Something to look forward to

I’m not sure if I’ve ever told anyone this before, but there are a couple Shane-invented holidays that I celebrate, or used to celebrate. Christmas and Thanksgiving are well and good, but I think it’s important to put your mark on time, and divide it up in some way particular to your own world and experience.

The first holiday is December 22nd, the Day of Remembrance. I’m not going to explain that one to you. The second holiday is June 20th, the Feast of the Rising Gods. The DoR is about sober reflection, and even melancholy. The FotRG is about optimism, and hope. The day is significant: it’s the day before the longest day of the year. It’s the last day when things are still getting better, defined when I rode my motorcycle a lot and “better” meant more sunlight to ride in.

This sense of looking forward to better things has always been vital to my sanity, and from time to time I think, and shudder, about the day when I don’t look forward to something better. If I’m lucky, the definition of “better” will continue to drift – I’m not concerned anymore about my vertical leap or my ability to initiate an offense without turning the ball over; the “better” that concerns me at the moment involves not bubbling over with hate and rage when someone won’t let me merge. Maybe when I’m seventy I’ll be tracking my progress using some other coordinates.

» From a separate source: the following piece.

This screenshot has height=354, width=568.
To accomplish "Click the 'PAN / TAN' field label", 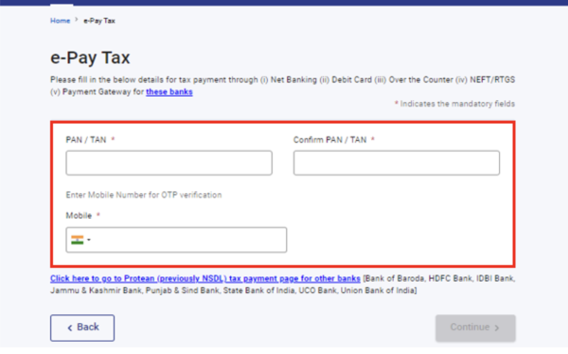I will click(x=86, y=140).
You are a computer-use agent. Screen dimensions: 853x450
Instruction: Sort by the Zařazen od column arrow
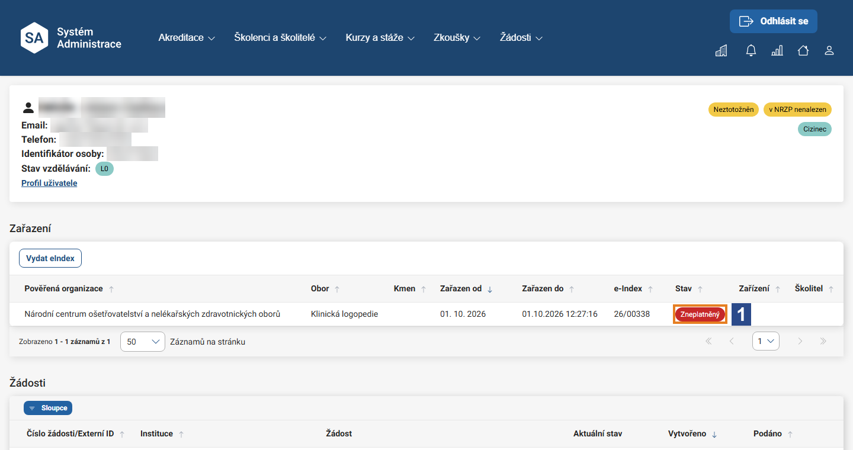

Anyway, I had never thought about how our technological society might feed into this aspect of my own mental life, but now that the brilliant Kevin Kelly points it out, I can see it:

But while the slow demise of the transistor trend is inevitable, if the larger meta version of all the related Moore’s Laws — increasing, cheaper computer/internet power — were to suddenly cease on Earth in the next few years, it would be disastrous. These performance ratios roughly double (or half) 50% annually. That means things we care about get better by half as much every year. Imagine if you got half-again smarter every year, or remember half as much more this year as last. Embedded deep in the technium (as we no know it) is the remarkable capacity of half-again annual improvement. The optimism of our age rests on the reliable advance of Moore’s promise: that stuff will get significantly, seriously, desirably better and cheaper tomorrow. If the things we make will get better the next time, that means that the Golden Age is ahead of us, and not in the past. With the meta Moore’s Law out of action, half or more of the optimism of our time would vanish.

It’s funny how the vision of a better future drives so much of the present, despite everybody knowing that the future is for the most part an illusion, and pinning your hopes on what happens there is chasing an ever-receeding carrot. I suppose it shouldn’t be so surprising, since everybody’s got a bucket full of illusions to get him through the day. The only difference is which particular ones are in the bucket.

I’ve fallen out of the habit of observing the Day of Remembrance and the Feast of the Rising Gods. The former I think I can continue to do without – there’s been too much remembrance in recent years, too many backward glances. A Feast, on the other hand, and a view toward a clear horizon – well, that would be mighty fine indeed.